'Congratulations, you guys are in charge of a unicorn stable'. Overheard from one of Thirsty Meeples' experts explaining a game to another table, this pretty much sums up what visitors love about Oxford's first board game café. The humour, warmth and imagination involved in sustaining such a unique place goes some way to explain why, unlike many of its neighbours in Gloucester Green, the café has surfed the unforgiving wave of Oxford's tricky business conditions and continued to thrive.
I went with my partner on a Friday night, and the place was buzzing despite this being a less traditional weekend activity, proving that organised fun can be the best kind. Whether you are considering a particular game and want to try before you buy, want to satisfy a serious competitive streak, or indulge in something completely silly, you will find all that here (sometimes even rolled into one game). The encyclopaedic knowledge of the hosts, coupled with the volume and range of games available, ensures there is always something to discover - so you'll always have an excuse for a return visit.

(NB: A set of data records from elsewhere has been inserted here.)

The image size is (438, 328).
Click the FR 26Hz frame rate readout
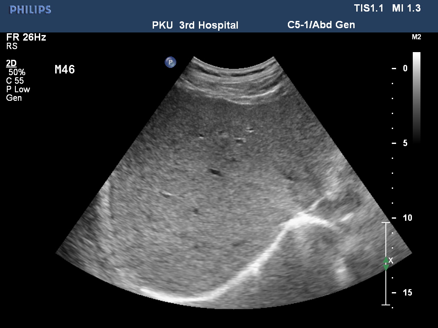point(26,37)
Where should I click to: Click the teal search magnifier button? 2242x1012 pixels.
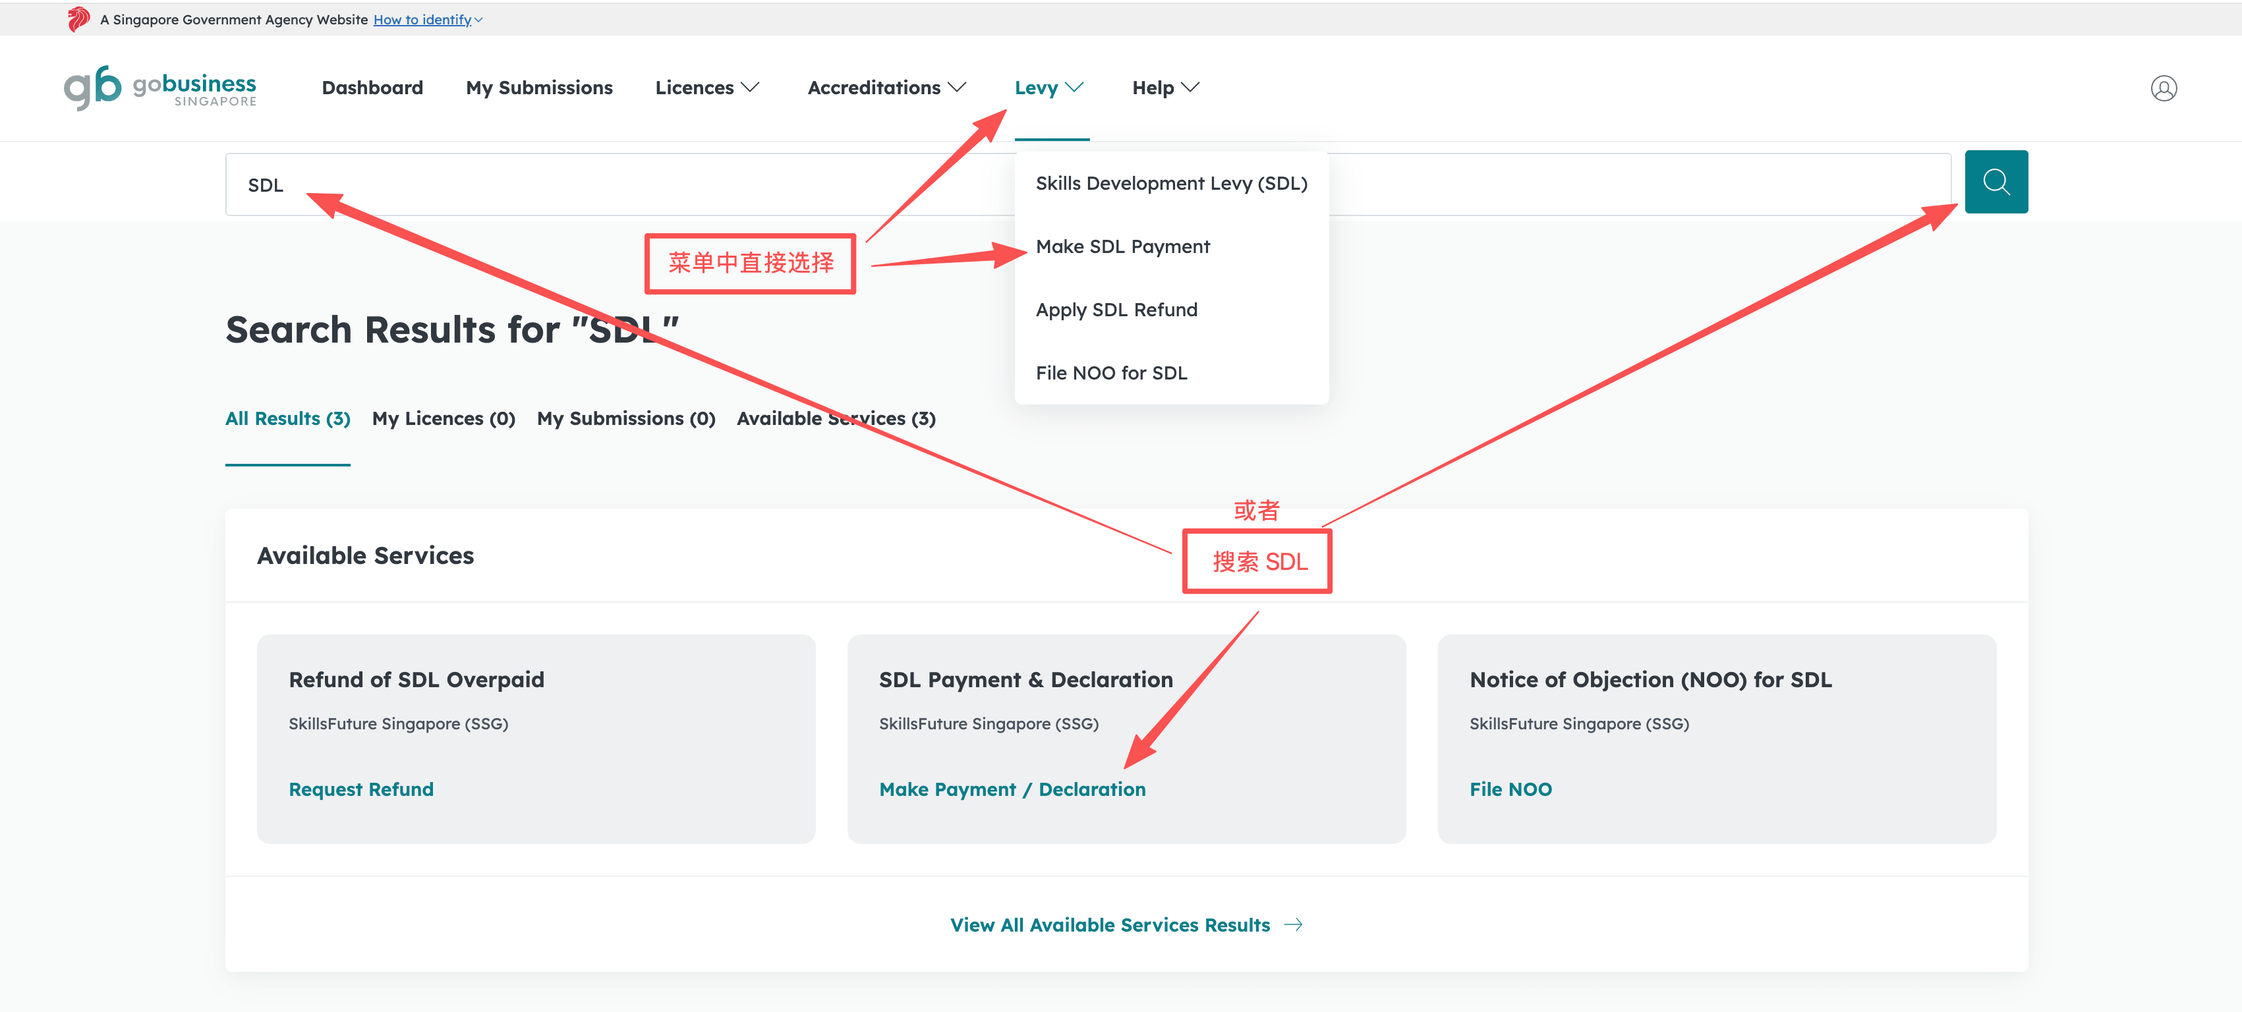[1995, 182]

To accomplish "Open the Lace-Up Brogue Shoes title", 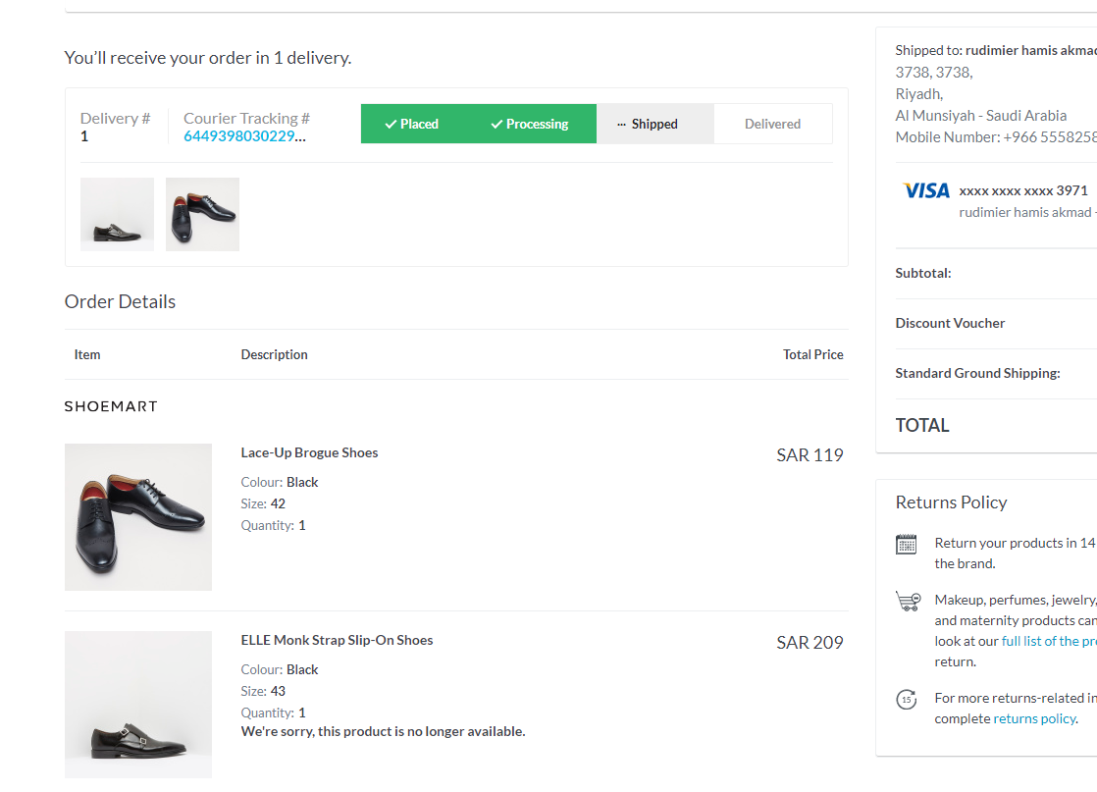I will pos(309,452).
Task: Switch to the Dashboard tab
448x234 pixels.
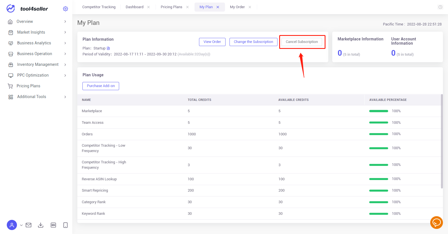Action: (134, 7)
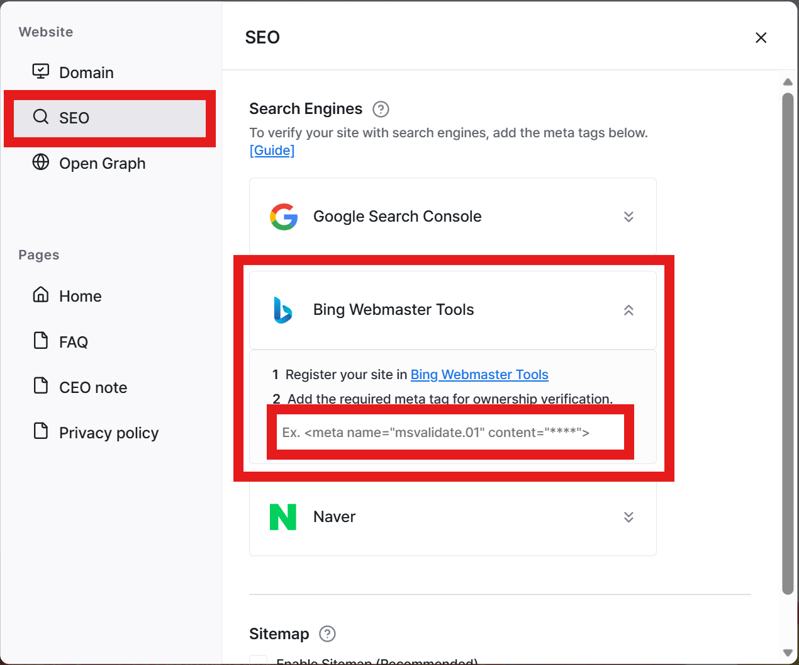The width and height of the screenshot is (799, 665).
Task: Click the Open Graph globe icon
Action: (x=41, y=162)
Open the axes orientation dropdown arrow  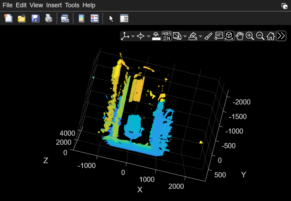tap(132, 36)
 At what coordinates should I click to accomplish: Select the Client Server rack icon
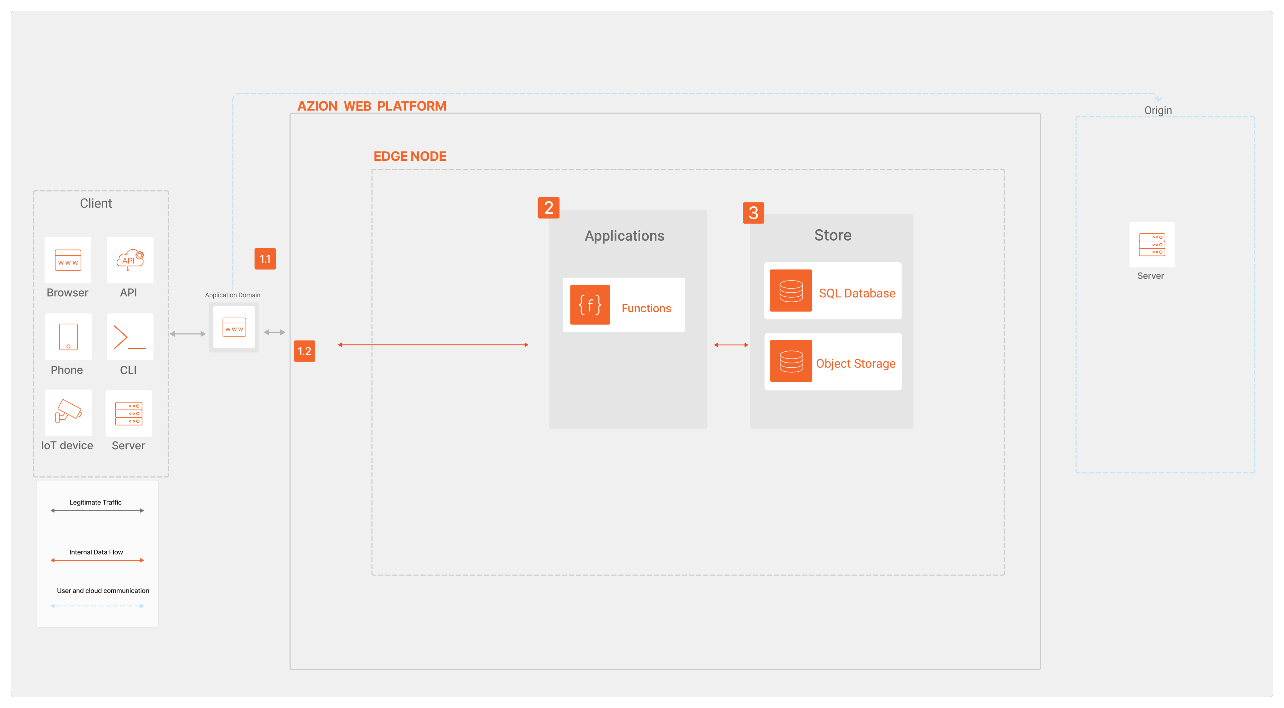click(129, 413)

The furniture at first looks more functional than cosy, but after a few hours of intense sitting I was not uncomfortable in the slightest: I suspect, therefore, that the chairs had been carefully chosen for prolonged occupation, a thoughtful touch for which I was very grateful by the end of the night! Similarly, the tables were of varying sizes, to accommodate groups large and small, giving the impression that everyone is welcome.
At times, genuine squeals of delight emitted from some of the larger groups, though this may be in part due to the café being licensed: the variety of beers, wines and even cocktails available would rival most pubs. If caffeine is your poison of choice, however, you will also be well-catered for: espressos and flat whites sit alongside characteristically creative pistachio mochas and caramel lattés.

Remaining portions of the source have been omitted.